PROBLEM TO WORK ON. Count the lines in the records below that contain the word "text", and give only that number.

*** THE RECORDS ***

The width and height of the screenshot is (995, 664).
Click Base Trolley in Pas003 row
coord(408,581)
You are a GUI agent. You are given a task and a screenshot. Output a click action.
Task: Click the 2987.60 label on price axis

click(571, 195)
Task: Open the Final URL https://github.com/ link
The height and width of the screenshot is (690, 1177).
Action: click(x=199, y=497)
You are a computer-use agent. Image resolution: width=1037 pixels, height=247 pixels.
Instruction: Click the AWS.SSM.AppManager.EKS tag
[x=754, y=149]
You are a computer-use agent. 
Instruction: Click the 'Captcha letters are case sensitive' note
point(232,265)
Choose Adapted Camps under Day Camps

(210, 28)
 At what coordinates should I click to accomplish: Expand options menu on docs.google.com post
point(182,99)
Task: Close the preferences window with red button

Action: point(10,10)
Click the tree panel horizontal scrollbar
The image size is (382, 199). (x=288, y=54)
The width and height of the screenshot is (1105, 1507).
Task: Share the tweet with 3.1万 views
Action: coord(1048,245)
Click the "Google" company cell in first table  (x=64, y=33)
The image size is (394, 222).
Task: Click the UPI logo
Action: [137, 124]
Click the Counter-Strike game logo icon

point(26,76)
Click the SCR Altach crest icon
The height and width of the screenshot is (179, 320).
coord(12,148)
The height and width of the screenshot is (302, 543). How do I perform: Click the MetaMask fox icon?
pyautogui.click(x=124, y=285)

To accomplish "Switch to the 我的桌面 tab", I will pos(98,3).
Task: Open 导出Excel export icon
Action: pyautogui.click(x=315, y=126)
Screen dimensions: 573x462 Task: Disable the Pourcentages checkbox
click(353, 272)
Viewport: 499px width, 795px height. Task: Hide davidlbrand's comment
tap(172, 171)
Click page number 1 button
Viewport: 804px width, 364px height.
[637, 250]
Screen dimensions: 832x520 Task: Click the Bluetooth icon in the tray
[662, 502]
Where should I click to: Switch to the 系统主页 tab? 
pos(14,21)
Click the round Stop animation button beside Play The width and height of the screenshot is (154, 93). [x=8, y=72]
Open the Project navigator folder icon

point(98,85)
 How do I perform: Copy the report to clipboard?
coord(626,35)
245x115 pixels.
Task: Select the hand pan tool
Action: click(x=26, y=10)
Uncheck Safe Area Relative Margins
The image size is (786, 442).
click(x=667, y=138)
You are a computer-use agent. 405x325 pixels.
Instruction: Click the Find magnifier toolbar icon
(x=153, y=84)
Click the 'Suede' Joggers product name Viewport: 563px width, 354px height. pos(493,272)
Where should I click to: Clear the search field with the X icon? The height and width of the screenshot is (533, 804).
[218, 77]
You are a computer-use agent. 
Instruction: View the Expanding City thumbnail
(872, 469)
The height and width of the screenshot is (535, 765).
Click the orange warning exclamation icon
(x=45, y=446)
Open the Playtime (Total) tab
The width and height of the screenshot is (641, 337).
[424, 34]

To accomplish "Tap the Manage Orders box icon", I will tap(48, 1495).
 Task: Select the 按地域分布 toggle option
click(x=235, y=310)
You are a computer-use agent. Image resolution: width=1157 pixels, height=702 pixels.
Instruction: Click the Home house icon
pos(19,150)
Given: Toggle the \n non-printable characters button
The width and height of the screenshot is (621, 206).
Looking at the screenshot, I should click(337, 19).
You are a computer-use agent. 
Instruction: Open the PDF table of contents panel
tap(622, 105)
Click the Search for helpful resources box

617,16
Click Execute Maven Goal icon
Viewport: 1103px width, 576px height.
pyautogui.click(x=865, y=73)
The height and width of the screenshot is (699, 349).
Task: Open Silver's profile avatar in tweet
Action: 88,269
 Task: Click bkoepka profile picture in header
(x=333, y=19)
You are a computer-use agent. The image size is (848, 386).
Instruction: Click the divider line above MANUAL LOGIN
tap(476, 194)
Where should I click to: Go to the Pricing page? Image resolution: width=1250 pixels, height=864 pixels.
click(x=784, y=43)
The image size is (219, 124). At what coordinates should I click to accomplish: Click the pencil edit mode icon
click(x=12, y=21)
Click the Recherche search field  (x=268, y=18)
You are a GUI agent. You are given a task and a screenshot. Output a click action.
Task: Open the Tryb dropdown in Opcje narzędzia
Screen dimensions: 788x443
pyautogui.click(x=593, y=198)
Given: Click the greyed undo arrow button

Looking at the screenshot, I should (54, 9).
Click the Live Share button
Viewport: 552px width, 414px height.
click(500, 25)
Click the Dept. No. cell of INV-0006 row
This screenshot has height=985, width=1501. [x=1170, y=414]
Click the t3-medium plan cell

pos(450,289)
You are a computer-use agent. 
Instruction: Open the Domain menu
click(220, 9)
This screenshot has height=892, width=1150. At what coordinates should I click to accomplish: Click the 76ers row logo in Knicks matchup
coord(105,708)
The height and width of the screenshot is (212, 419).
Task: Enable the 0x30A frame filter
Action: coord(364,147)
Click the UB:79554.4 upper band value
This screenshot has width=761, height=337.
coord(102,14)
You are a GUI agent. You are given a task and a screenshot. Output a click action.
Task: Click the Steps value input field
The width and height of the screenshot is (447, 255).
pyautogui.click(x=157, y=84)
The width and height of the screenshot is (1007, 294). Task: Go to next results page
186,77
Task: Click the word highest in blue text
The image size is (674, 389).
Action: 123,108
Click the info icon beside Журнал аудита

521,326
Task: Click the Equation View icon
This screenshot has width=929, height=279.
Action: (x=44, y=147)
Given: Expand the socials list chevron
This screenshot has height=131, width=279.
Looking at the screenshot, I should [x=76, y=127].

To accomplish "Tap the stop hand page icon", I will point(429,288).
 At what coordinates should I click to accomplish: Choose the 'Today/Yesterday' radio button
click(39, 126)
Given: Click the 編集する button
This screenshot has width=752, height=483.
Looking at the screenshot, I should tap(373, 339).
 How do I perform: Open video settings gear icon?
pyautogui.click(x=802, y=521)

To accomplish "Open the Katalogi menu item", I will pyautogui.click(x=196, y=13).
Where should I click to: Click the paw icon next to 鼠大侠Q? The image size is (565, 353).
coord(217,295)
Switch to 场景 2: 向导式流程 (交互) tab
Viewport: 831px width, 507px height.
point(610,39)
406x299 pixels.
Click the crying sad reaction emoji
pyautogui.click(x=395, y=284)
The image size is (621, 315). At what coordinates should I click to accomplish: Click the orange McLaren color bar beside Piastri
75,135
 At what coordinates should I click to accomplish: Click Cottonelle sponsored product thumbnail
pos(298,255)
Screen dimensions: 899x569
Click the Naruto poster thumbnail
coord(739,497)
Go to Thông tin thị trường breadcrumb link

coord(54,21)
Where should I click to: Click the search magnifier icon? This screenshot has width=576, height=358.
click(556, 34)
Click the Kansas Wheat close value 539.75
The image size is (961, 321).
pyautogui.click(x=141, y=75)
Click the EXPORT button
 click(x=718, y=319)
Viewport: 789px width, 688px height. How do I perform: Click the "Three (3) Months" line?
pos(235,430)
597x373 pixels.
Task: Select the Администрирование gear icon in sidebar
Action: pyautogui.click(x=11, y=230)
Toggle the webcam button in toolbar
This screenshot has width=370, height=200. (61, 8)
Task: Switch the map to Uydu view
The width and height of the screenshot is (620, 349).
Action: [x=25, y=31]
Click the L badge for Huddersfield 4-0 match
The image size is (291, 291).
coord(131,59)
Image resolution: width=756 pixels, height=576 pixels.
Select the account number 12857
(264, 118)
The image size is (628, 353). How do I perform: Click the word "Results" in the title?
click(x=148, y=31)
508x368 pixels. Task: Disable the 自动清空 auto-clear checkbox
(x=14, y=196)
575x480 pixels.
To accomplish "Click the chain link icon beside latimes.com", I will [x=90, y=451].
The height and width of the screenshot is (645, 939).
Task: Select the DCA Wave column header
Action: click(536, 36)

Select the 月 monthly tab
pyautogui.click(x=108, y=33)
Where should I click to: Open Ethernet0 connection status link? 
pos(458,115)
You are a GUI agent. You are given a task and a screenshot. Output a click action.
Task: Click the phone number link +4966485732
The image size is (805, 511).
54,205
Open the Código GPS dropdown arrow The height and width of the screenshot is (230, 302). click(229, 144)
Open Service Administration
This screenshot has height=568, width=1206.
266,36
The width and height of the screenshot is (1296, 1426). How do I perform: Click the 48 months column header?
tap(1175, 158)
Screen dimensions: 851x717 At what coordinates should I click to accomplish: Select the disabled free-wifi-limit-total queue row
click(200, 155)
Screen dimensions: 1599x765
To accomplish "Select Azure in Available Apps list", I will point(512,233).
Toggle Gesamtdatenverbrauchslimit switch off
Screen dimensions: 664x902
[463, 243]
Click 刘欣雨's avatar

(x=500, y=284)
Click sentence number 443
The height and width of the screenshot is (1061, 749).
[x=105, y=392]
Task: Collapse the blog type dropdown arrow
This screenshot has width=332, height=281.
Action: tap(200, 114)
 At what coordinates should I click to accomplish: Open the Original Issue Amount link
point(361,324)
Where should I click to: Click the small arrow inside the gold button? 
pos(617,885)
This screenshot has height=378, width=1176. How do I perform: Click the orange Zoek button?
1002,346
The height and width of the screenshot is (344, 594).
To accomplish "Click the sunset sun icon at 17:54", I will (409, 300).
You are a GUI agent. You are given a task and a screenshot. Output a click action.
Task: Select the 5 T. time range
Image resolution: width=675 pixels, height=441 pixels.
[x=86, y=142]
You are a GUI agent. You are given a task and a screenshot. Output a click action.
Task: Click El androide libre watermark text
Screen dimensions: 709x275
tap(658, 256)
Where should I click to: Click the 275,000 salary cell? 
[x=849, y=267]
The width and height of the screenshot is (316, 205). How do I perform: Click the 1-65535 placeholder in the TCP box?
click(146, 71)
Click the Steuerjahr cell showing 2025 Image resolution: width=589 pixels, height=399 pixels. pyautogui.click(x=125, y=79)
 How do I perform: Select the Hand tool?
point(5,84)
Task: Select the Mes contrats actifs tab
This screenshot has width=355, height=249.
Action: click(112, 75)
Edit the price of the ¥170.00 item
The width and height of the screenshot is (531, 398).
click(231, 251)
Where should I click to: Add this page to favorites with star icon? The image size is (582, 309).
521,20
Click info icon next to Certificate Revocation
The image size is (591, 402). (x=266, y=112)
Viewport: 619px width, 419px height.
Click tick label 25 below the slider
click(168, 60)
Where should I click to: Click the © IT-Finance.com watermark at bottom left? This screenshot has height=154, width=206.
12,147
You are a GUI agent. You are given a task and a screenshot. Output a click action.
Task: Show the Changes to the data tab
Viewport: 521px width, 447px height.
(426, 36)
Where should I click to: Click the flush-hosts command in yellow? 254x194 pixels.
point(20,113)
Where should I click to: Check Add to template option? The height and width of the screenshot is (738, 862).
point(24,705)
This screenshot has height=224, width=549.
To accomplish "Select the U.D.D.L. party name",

*** End of THE RECORDS ***

ANSWER TO THIS TASK. 2